Porque Madrid también es en mi caso la constatación física de una existencia o identidad virtual que empecé a desarrollar cuando llegué a ella para estudiar. No fue hasta mi traslado a la ciudad que creé una cuenta en Twitter. Tenía ya 17 años, pero no me atreví a hacerlo antes. En parte por mi empeño en ser el hijo ejemplar que se concentra en los estudios, en parte porque no acababa de entender un funcionamiento que ahora he interiorizado como el respirar dióxido de carbono por Gran Vía. Luego las relaciones de la pantalla se entremezclaron con las amistades tangibles, si es que alguna vez han sido dos compartimentos separados.

Paralelamente, un piso de estudiantes en Ciudad Lineal se fue convirtiendo en un hogar. Un alquiler para unos meses transformado en la relación más duradera de mi vida. Una amistad entre tres amigos, alguno más después de varias mudanzas, a prueba de platos apilados en el fregadero, derrotas en los juegos de mesa o subidas de la cuota mensual. Un Madrid de Huelva a Buenos Aires con parada en Pontevedra.

Precisamente de la vivienda va mi apuesta visual. Revisando la galería en busca de la instantánea que ilustre esta postal veraniega, encuentro una foto que tomé solo unos días atrás, caminando por el centro con uno de esos amigos que hace tiempo que dejaron de ser virtuales. Íbamos a la Plaza de la Paja para echar la noche en las fiestas de San Lorenzo. Pese a que ya son unos cuantos veranos urbanos en Madrid, era una de mis primeras veces en las verbenas de agosto. De repente, nos topamos en un balcón con la imagen que encabeza este artículo: una alerta en forma de cartel sobre un piso turístico ilegal en el inmueble de arriba. Por la ventana de ambas plantas sale luz, aunque en la supuesta Vivienda de Uso Turístico es apenas una fuente lumínica de color verde extrema derecha (¿lo de Esperanza iba por Aguirre?).

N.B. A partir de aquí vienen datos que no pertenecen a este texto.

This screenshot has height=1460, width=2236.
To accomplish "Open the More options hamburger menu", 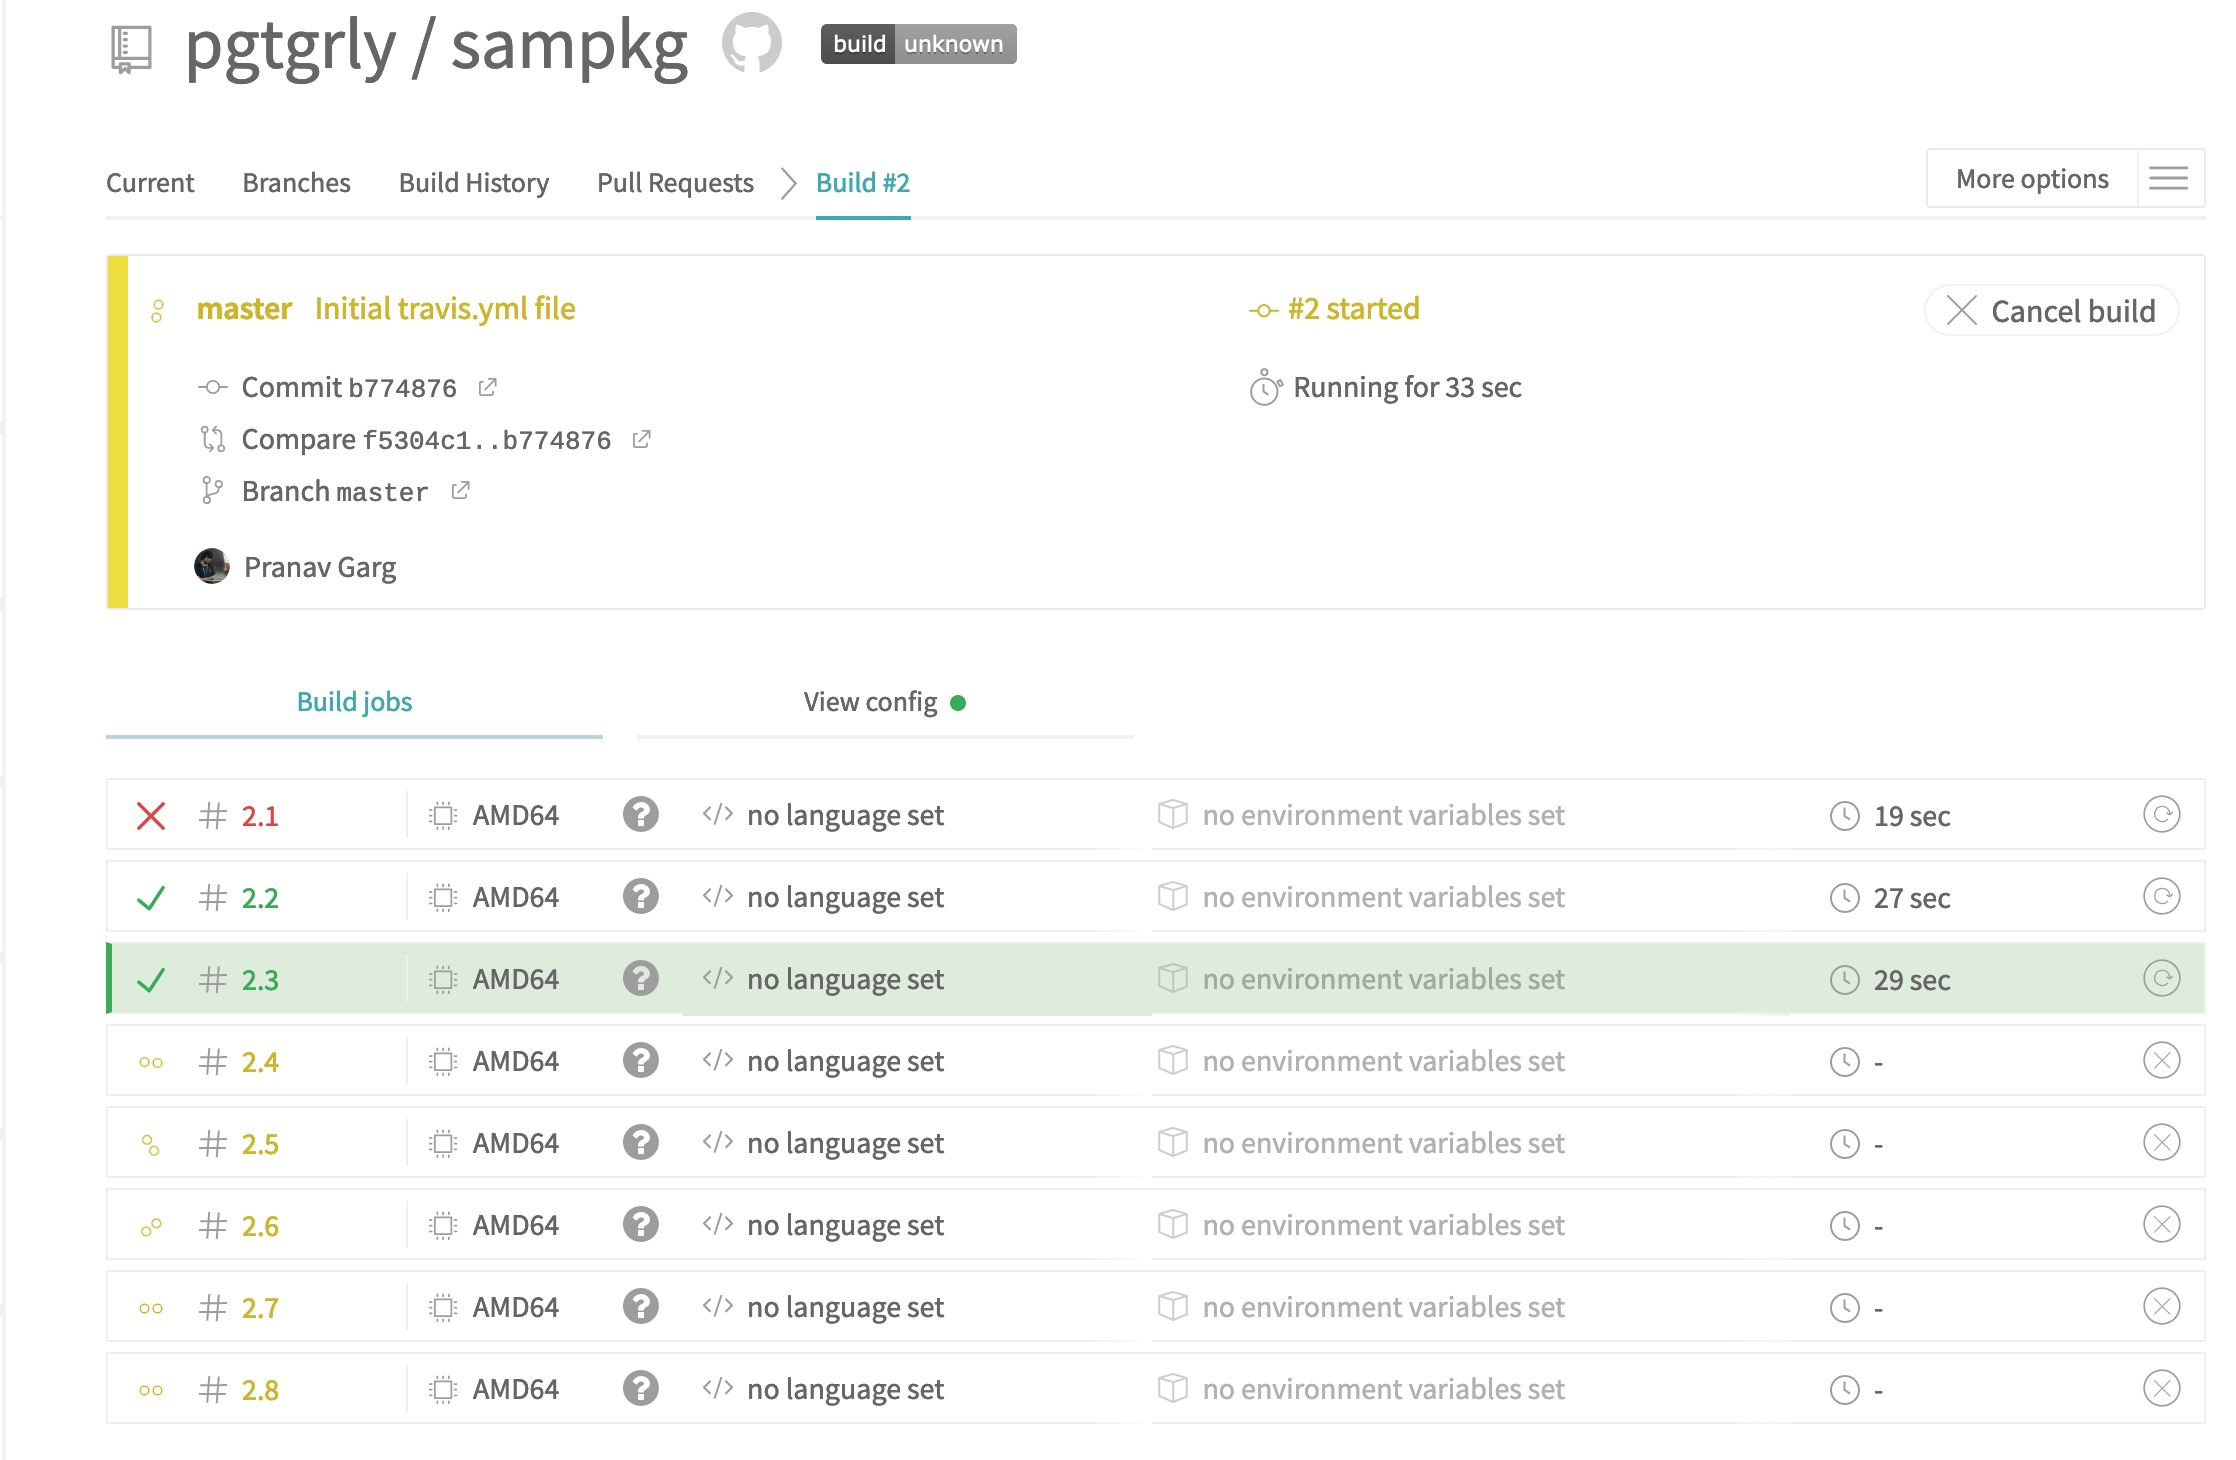I will [x=2168, y=179].
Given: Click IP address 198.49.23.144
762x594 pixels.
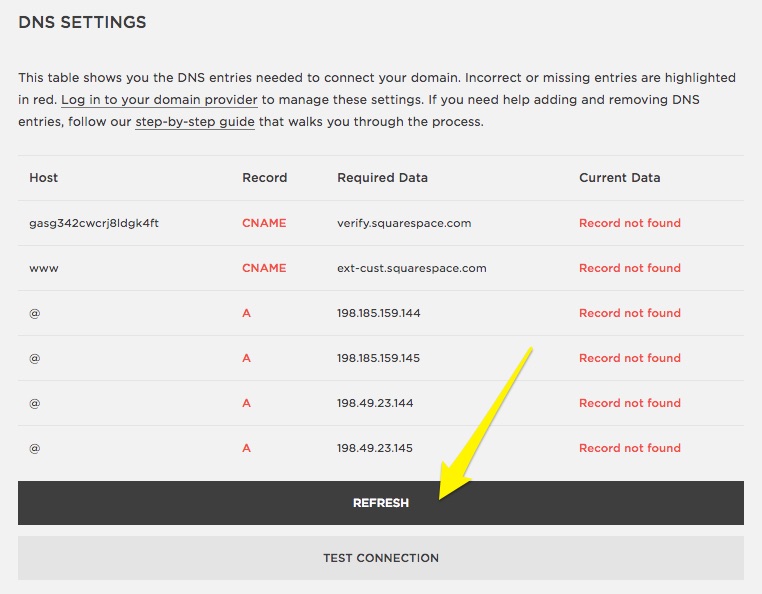Looking at the screenshot, I should click(375, 403).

Pienso en el último Madrid que he descubierto, una ciudad que no es un planeta, sino dos mundos a punto de colisionar. Madrid contra Madrid. Uno que drena la ciudad a base de cemento, terrazas y desregulación. Un lugar donde la libertad se paga mientras la libertad para protestar o aspirar a una residencia (en todos los sentidos del término) se paga caro. Donde la cultura se reduce al capital y la amistad al capital humano.

Pero también un Madrid que no se cansa de pelear con todo en contra por unos barrios donde se respire mejor, unas universidades más democráticas, una sanidad robusta, un patrimonio que conservar a toda costa, unas instituciones culturales con las que no se mercadee y unas calles donde ser libres e iguales. No es una tensión exclusiva de esta ciudad, ni mucho menos, pero quizá en pocos sitios se aprecia tan claramente que este contrapeso va perdiendo. Y eso hace de su resistencia algo todavía más clandestino, más digno y más bello. Algo que merece especialmente ser contado.

El pasodoble de Los Irracionales, que como es de recibo se revela en un gran piropo a Cádiz, deja otros versos preciosos conforme avanza. Por ejemplo estos: “Una ciudad es como una esquinita / dentro de un barrio que hay en el alma / una ciudad es como la espinita / clavada en el fondo de tu corazón”. Madrid es un poco eso, una espina con la que tarde tras tarde nos atragantamos, que nos asfixia de calor y nos ahoga de contaminación. Nos duele porque se duele. Porque la han convertido en irracional, en irracionales a quienes queremos soportarla y podemos permitírnoslo. O quizá es que ese rincón de nuestro alma no es tanto la urbe como las personas, los lugares y las cosas que la integran. Es decir, todos los mundos que caben en ella. Y en Madrid son unos cuantos.